Dear future me,
I hope that wherever you are and whatever you're doing that you're happy. I hope you can genuinely say that you love what you do. I hope that you're surrounded by people who inspire you, make you laugh and bring you nothing but joy. I hope that all is well with your soul.
It's weird to think about the future. It seems so far away, but really it's just right around the corner. It seemed like yesterday I was in elementary school playing outside with all of my neighborhood friends and now they've all moved away and the street is too quiet. Time flies, and that is an understatement. A lot of what I'm saying is so cliché, but it's ridiculously true. I feel like as you get older time only slips through your fingers that much faster. One second you're looking towards the future and the next thing you know it's all in the past.
I'm happy I have come to these realizations within the first 20 years of my life. I hope, future me, that you have made the most of your time. I hope you have rid your life of anything and anyone that brings you pain, sorrow or fear. I hope the light that shines within you is still burning bright. I hope you still have hope for a better and brighter tomorrow. I hope you are kind and honest. I hope you are always true to yourself and that you never hide any part of yourself from the world. The world deserves to see you, to know you, to understand you and to embrace you. You are special, and I hope that you realize this. I hope that you have silenced that voice inside of your head that constantly told you that you weren't good enough...that you could do better... Because you are good enough and you always have been...

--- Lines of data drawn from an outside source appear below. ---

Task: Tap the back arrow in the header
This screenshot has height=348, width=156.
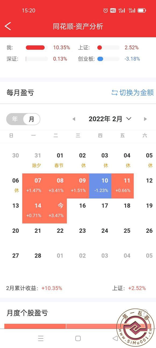Action: (x=8, y=26)
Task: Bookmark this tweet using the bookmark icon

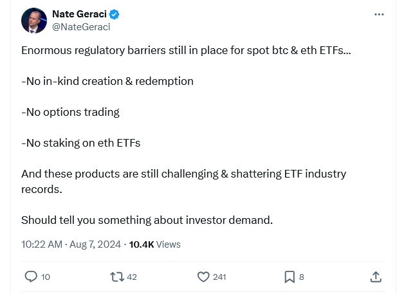Action: [x=290, y=277]
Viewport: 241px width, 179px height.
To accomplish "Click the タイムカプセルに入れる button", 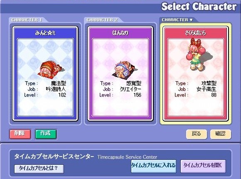I will tap(154, 166).

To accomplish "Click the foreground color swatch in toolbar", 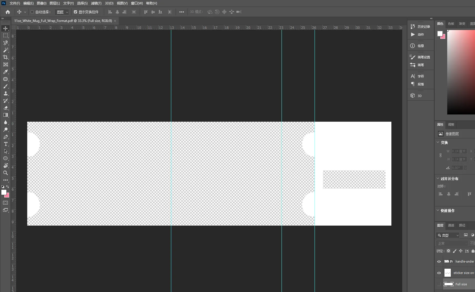I will click(4, 192).
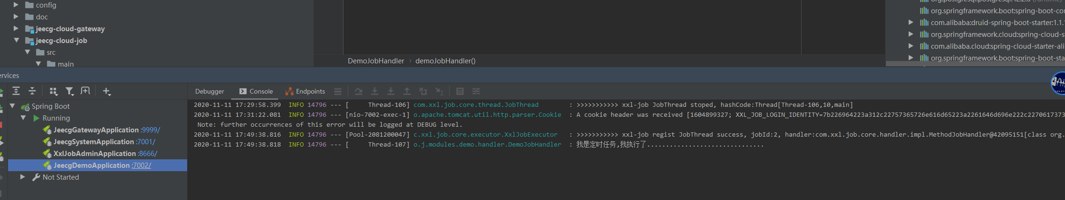1065x200 pixels.
Task: Click Expand All in Services toolbar
Action: coord(16,91)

I hope you still dance in the rain every chance you get, and more than anything, I hope you have someone by your side that dances in the rain with you...
It's scary to think that a quarter of my life is gone (if I reach the average life expectancy age for a female). A quarter of the memories I'll have in life have been made. A quarter of the happiness, sadness, anger, confusion, frustration, love and joy that I can feel in my lifetime I have already felt. A quarter of the time I will spend meeting new people and building new relationships has passed. A quarter of the time I can have breathtaking, heartbreaking, incredible and eye-opening experiences is gone. A quarter doesn't seem like much in the grand scheme of life. But it's a quarter of all the time I will never get back... It's a quarter of my life that I have lived and can never re-live...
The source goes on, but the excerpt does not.